Rename files

author: ache <ache@ache.one> 2021-10-03 02:31:32 +0200
committer: ache <ache@ache.one> 2021-10-03 02:31:54 +0200
commit: 7e1d9e251b517153db8b639133c9e3bee266ce1b (patch)
tree: c1e02297807107096cf5a8962ed51342a69f0626
parent: Command every scripts (diff)
7 files changed, 29 insertions, 58 deletions
diff --git a/Makefile b/Makefile
index 66da002..b9880ce 100644
--- a/Makefile
+++ b/Makefile
@@ -12,7 +12,7 @@ install:
 
 	# Copy code then assets
 	cp -u *.py ${DIR_INSTALL_PATH}/
-	cp -r download ${DIR_INSTALL_PATH}/download
+	cp -r dfr ${DIR_INSTALL_PATH}/dfr
 	cp -r assets ${DIR_INSTALL_PATH}/assets
 	@[ -f frwiktionary-latest-pages-meta-current.xml.bz2 ] && \
 		cp -u frwiktionary-latest-pages-meta-current.xml.bz2 ${DIR_INSTALL_PATH}/ \
@@ -23,7 +23,7 @@ install:
 	@ echo ''
 
 	# Get the external assets if needed
-	cd ${DIR_INSTALL_PATH}; python ${DIR_INSTALL_PATH}/download/download.py -d -o "${DIR_INSTALL_PATH}/assets/dfr.db"
+	cd ${DIR_INSTALL_PATH}; python ${DIR_INSTALL_PATH}/dfr/createDB.py -d -o "${DIR_INSTALL_PATH}/assets/dfr.db"
 	@ echo ''
 
 	# Set permission and install command
diff --git a/download/download.py b/dfr/createDB.py
index 21137f0..acf443d 100755
--- a/download/download.py
+++ b/dfr/createDB.py
@@ -11,11 +11,11 @@ will be used instead of the last dump from wikimedia. It's the goal of the
 command line option `--download`.
 
 ###########################
-⚠️ WARNING: Beaware that a wiktionary cmpressed archive dump is big.
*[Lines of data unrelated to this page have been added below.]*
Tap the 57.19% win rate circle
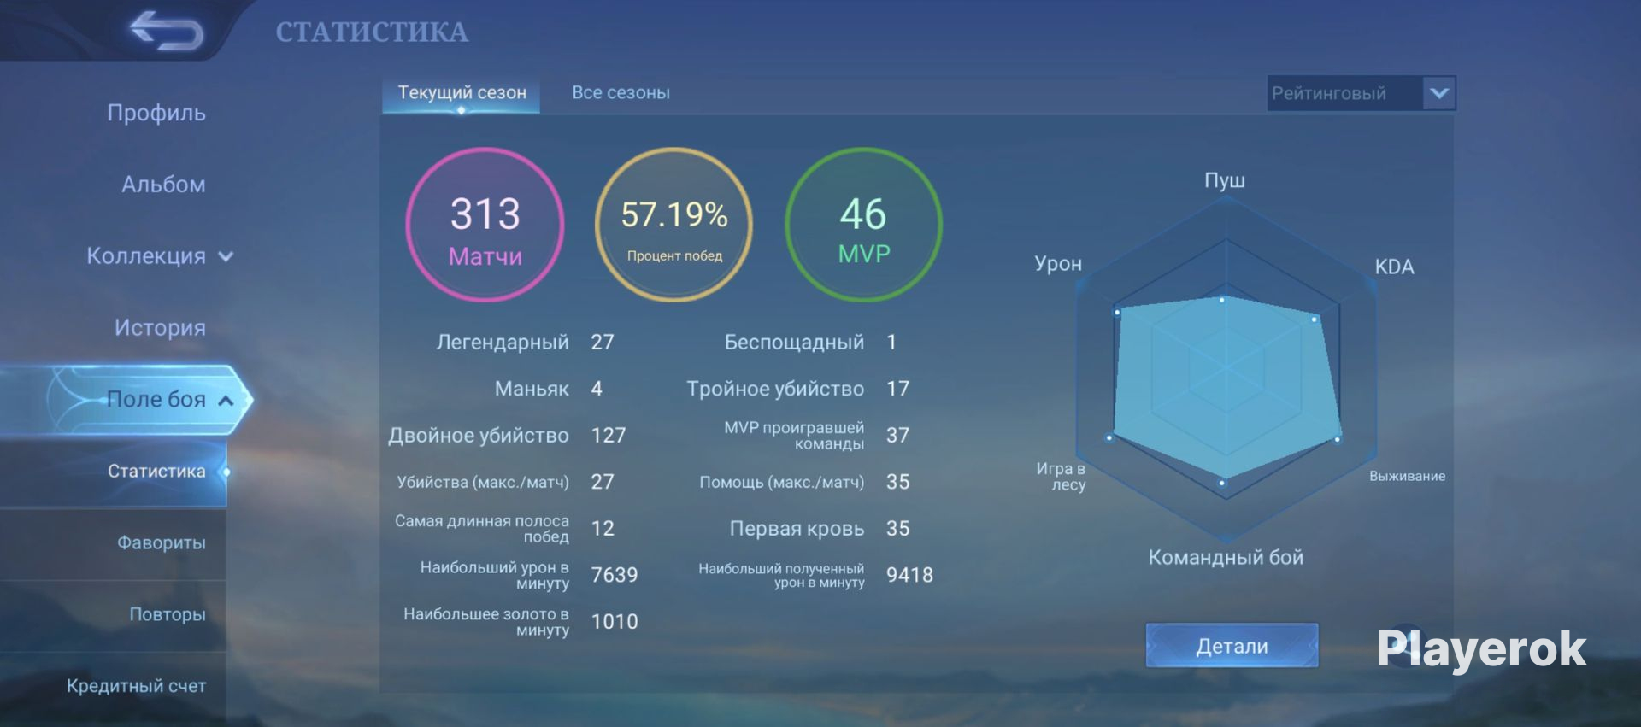Viewport: 1641px width, 727px height. click(673, 225)

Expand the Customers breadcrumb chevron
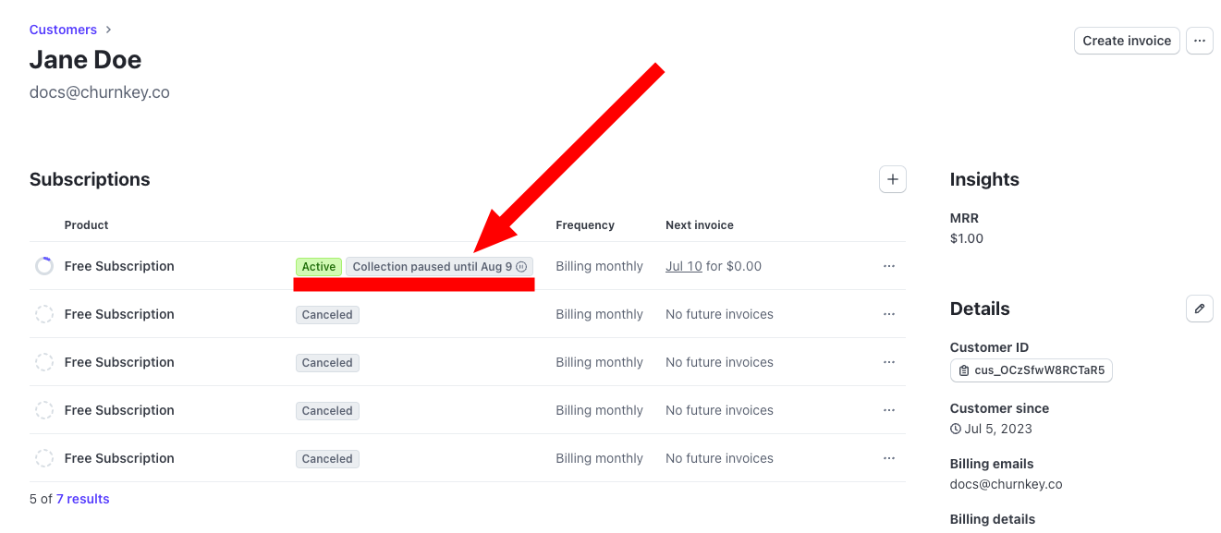coord(108,29)
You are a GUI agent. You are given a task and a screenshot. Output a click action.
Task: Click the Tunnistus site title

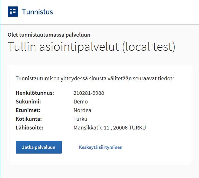(x=37, y=12)
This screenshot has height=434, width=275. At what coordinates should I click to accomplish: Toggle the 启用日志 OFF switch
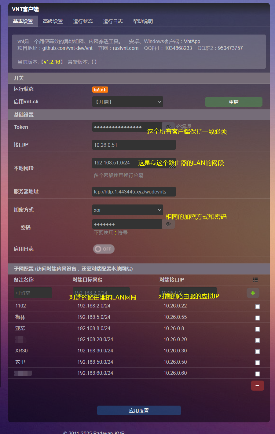[104, 249]
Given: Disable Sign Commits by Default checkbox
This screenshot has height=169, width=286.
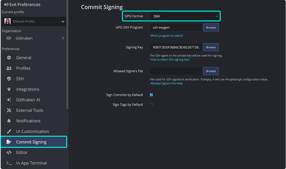Looking at the screenshot, I should pos(151,95).
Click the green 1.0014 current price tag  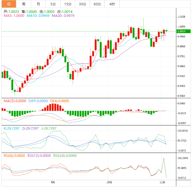pyautogui.click(x=182, y=31)
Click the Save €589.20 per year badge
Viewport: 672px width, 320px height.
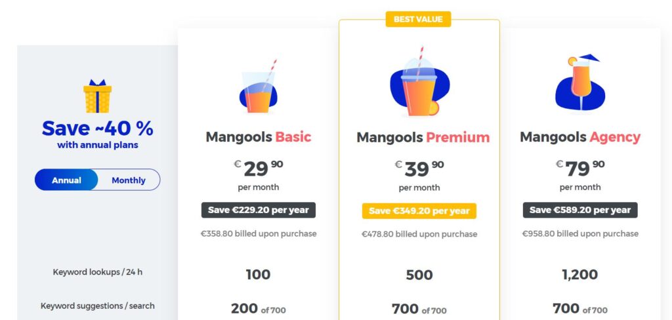(579, 210)
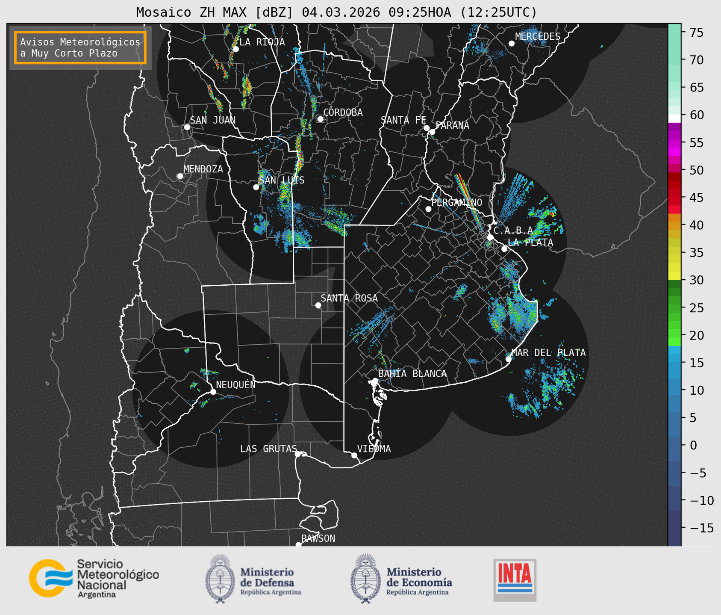Click the Córdoba city marker dot
The image size is (721, 615).
click(x=320, y=119)
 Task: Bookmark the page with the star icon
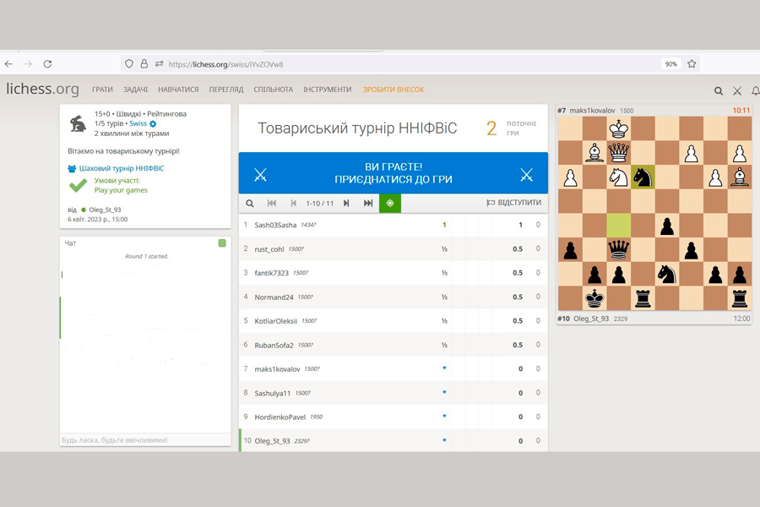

+❗ WARNING: Beware that a wiktionary compressed archive dump is big.
 Then a decompressed one is bigger again and so a lot of disk space is
 needed to store these files.
 
-⚠️ WARNING: Beaware that wiktionary dump are really big and than a lot of memory
+❗ WARNING: Beware that wiktionary dump are really big and than a lot of memory
 space are needed to process them. It's NOT recommended to try to create a
 database file on a computer with less than 2Gio memory, even using the on
 the fly decompression method.
@@ -42,11 +42,11 @@ They is only a few other command line options that can use with that script.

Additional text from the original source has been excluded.